Consequently, the authors propose shifting focus from the raw count of CVEs to “accumulated exposure.” They utilize the metric Risk Mass—the quantity of vulnerable assets multiplied by the duration they remained imperiled. This approach more accurately reflects genuine danger, as a simple vulnerability count fails to account for how long a flaw persisted or how many systems it jeopardized.
Alongside Risk Mass is the Average Window of Exposure, which measures the total interval from the onset of exploitation to final remediation across the entire environment. The Follina vulnerability serves as a poignant example: exploitation began 30 days prior to disclosure, and the average closure occurred on the 55th day. However, the total exposure window spanned 85 days. Of this, 36% occurred in the “blind spot” before public disclosure, and another 44% was attributed to the protracted “tail” of remediation. Collectively, the pre-disclosure phase and the delayed response accounted for 80% of the total risk window, while the segment of the process usually measured and lauded in reports constituted less than 20%.
Furthermore, the study challenges the operational philosophy of many security teams. In 2025, 48,172 vulnerabilities were disclosed, yet only 357 were found to be remotely exploitable and actively utilized in the wild. This suggests that a vast portion of resources is squandered on theoretical attack surfaces, while genuinely hazardous, actively exploited flaws endure within infrastructures for far too long.
The authors predict this chasm will only widen. Cybersecurity has historically evolved as a reaction to monumental technological shifts—first adapting to the Windows era, then to the cloud. AI, however, represents a departure; it alters not only the attack surface but the very nature of the aggressor. Autonomous agents are now capable of identifying, verifying, and weaponizing exploits faster than a classical, human-tethered defense team can process their task queues.
The most perilous epoch is commencing now, as adversaries accelerate via AI while defenders remain bound by human velocity. This phase is regarded as the industry’s most critical window of risk, compounded by an expanded attack surface, a proliferation of identities and access rights, and remediation workflows that remain stubbornly manual.
In light of this, the researchers advocate for abandoning the classical “scan-and-report” model. This methodology arose in an era when CVEs were less numerous and the interval between publication and exploitation afforded a margin of safety that no longer exists. Instead, the authors promote a Risk Operations Center—a continuous loop of risk management where analytics serve as logic. In this model, the system must autonomously verify the exploitability of a flaw within its specific environment and initiate the requisite countermeasures at the tempo dictated by the threat.
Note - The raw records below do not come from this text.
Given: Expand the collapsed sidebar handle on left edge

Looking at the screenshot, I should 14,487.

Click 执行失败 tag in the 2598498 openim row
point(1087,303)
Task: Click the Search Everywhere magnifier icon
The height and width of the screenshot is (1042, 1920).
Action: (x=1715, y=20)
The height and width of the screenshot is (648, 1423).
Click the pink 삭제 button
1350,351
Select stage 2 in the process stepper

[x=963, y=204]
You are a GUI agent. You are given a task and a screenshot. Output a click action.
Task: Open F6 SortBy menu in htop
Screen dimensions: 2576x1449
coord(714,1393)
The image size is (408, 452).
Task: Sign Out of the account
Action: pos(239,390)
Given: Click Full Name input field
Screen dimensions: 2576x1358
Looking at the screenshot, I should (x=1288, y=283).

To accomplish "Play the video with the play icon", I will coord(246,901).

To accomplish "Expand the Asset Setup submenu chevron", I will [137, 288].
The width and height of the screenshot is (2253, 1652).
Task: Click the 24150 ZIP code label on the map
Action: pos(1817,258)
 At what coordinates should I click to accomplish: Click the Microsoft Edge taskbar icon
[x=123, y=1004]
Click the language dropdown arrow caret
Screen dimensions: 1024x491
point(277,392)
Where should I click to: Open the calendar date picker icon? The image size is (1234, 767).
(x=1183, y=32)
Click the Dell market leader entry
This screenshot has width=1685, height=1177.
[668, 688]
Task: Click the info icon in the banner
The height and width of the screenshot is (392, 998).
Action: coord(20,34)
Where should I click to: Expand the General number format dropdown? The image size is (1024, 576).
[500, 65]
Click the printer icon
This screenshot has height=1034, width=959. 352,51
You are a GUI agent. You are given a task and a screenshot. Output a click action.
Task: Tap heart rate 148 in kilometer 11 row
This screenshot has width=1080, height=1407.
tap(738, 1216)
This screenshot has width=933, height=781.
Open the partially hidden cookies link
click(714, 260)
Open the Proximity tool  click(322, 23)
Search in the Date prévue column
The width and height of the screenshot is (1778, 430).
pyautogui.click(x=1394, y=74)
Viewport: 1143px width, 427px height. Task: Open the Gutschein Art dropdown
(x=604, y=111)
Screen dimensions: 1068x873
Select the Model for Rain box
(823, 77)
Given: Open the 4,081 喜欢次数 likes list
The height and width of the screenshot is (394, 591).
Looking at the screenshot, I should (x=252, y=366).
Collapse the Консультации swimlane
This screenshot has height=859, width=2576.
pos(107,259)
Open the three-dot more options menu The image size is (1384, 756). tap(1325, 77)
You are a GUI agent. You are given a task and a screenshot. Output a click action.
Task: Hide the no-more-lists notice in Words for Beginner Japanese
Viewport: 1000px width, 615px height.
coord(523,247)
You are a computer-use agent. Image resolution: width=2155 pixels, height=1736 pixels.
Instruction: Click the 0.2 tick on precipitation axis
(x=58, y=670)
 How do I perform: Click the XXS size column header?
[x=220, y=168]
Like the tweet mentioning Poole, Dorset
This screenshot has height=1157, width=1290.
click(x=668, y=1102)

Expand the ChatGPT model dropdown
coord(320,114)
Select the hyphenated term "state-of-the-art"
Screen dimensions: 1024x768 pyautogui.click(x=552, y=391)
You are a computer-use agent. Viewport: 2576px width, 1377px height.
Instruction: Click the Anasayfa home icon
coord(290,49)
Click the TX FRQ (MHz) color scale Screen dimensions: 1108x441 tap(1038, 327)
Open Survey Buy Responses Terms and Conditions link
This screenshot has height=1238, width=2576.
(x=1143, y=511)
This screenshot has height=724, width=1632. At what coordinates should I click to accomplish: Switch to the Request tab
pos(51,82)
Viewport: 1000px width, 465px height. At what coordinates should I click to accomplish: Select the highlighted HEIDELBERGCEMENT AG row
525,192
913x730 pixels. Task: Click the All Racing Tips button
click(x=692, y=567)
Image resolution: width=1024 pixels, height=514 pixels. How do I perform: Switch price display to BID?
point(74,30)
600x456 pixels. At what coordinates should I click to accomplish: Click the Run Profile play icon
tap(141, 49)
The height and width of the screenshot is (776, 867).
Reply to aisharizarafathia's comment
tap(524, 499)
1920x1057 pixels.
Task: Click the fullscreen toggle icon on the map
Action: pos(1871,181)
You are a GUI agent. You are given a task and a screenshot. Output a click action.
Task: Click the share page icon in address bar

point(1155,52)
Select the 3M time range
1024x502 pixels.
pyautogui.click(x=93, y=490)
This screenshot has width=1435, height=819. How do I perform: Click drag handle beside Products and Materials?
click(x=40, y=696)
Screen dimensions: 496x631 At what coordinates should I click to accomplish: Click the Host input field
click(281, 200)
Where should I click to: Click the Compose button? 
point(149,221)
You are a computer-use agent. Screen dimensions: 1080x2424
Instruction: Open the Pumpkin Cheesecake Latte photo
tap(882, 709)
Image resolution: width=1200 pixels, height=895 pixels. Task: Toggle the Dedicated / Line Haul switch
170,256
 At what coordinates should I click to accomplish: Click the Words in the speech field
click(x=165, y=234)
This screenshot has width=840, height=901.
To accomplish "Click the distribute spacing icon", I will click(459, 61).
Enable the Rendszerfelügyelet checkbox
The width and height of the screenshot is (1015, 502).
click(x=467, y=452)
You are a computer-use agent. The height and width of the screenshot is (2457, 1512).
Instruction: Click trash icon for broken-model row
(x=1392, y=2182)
This does not imply the total exclusion of human oversight. On the contrary, it proposes elevating the human role. Specialists should not be relegated to repetitive manual tasks but should instead define the systemic rules and govern the underlying logic. According to Qualys, the most successful organizations will be those that eliminate human latency from the critical path of defense.
The final conclusion of the report is unequivocal: Time-to-Exploit will never return to a positive value, the deluge of vulnerabilities will not abate, and the reactive defensive model has reached its mathematical limit. The question is no longer whether the old framework can be incrementally accelerated, but whether organizations are prepared to transition to a novel defensive architecture before the window between human defense and autonomous offense closes irrevocably.